I originally went to Academy Pittsburgh with the intention of just learning programming fundamentals to help with JS on the front end. I have actually grown to really like backend. C# is an extremely powerful language and I’m glad I’ve overcome my fear of learning new languages. Before Academy, I always believed in knowing one language in and out very well— it’s just not necessary to know more than that, I thought.
However, John has definitely helped me realize something with programming languages…. when you break it down, they all really do the same thing. When asked which programming language he liked the best, John just laughed and said “They’re all the same.” I, at first, was flabbergasted by this response— how could they possibly be the same?! At this point we were learning C# and I thought maybe he was just lying to influence us to not have biases.
Then, we learned Ruby. I fell in love with the clean syntax and the amazing community. It was tricker to learn than I anticipated, what with being used to C#’s syntax for so long. I think we had our expectations set low by the community in general always talking about how “easy” Ruby is. Then when I went back to program some stuff in C#, I started to realize that things I didn’t before. Ruby’s clean syntax helped make classes and a few other concepts that were a little fuzzy to me before, more clear.
Ruby is great. C# is great. Every programming languages has its advantages and disadvantages. Saying you’re not a real programmer unless you do “x, y, and z” is a toxic concept that I am happy to see slowly dissolving in the programming community.
Because if you really break it down to the level some people do when they say programmers “should do x,” I always thought, “Well, shouldn’t all programmers know how to “code” in binary to get their programs to work?
I don’t know any programers that program in binary.

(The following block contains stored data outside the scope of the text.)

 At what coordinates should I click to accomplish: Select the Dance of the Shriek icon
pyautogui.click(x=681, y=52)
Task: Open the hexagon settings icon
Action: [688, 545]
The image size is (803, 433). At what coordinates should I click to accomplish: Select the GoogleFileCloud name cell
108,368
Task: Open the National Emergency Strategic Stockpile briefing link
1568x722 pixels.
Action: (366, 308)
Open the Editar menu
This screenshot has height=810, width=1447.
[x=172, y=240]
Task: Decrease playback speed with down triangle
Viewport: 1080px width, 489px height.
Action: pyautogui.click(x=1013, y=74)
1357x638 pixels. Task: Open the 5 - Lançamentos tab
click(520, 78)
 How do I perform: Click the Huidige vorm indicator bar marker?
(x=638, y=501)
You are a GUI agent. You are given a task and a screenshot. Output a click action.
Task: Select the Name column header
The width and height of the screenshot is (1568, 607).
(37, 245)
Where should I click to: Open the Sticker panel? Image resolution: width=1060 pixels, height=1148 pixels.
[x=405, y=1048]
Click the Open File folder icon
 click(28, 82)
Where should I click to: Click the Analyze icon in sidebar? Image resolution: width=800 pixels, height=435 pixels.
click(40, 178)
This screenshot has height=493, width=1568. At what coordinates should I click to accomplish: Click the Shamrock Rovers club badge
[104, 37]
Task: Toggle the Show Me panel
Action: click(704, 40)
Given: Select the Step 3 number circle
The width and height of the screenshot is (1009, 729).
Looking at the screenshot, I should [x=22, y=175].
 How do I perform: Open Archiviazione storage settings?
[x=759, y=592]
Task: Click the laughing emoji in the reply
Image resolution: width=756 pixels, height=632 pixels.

Skills I’ve Learned the Hard Way
Not a skill learned at Academy, but I must say that I’ve learned take rejection pretty well over the years. At first, whenever I wouldn’t get accepted at a certain job or didn’t get a certain scholarship, or whatever the case may be, I would take it very personally. I always believed it was a lacking on my part rather than the company’s/person/etc. As the years have gone by, I’ve come to realize that’s not the truth at all. Just because a company/a person/whoever may fail to realize the potential I hold, doesn’t mean that I don’t have potential. They just didn’t see it.
Another skill I’ve learned over the years is that I’m really good at taking criticism and feedback, positive and negative. Positive feedback makes me swell with happiness, but negative feedback is something I’ve learned to be open to. I’m always looking for ways I can improve. Other people can see things that I don’t necessarily, so it’s essential to gather this information.
I consider criticism to be different from negative feedback. I see criticism as being harsher than necessary, or just plain rude about a process one has chosen or something they did or made. Criticism I think will always kind of initially surprise me at first. I think my natural reaction to criticism is to want to defend myself, to want to tell the person they’re just plain wrong. I have learned however, that sometimes taking a step back, looking at the situation through a different perspective, and focusing on your work rather than letting your emotions get the best of you has been an invaluable skill I’ve learned. Easier said than done, of course. Sure, it’s never pleasant when someone criticizes work you’ve made. It can hurt. But again, I’ve found changing my perspective has always been very beneficial to me.
I’ve learned a lot of skills and a lot of, well, life lessons in a short period of time. I love learning. I will continue to learn strive to be a better me everyday. If nobody else can see that, well, that’s their problem, now isn’t it?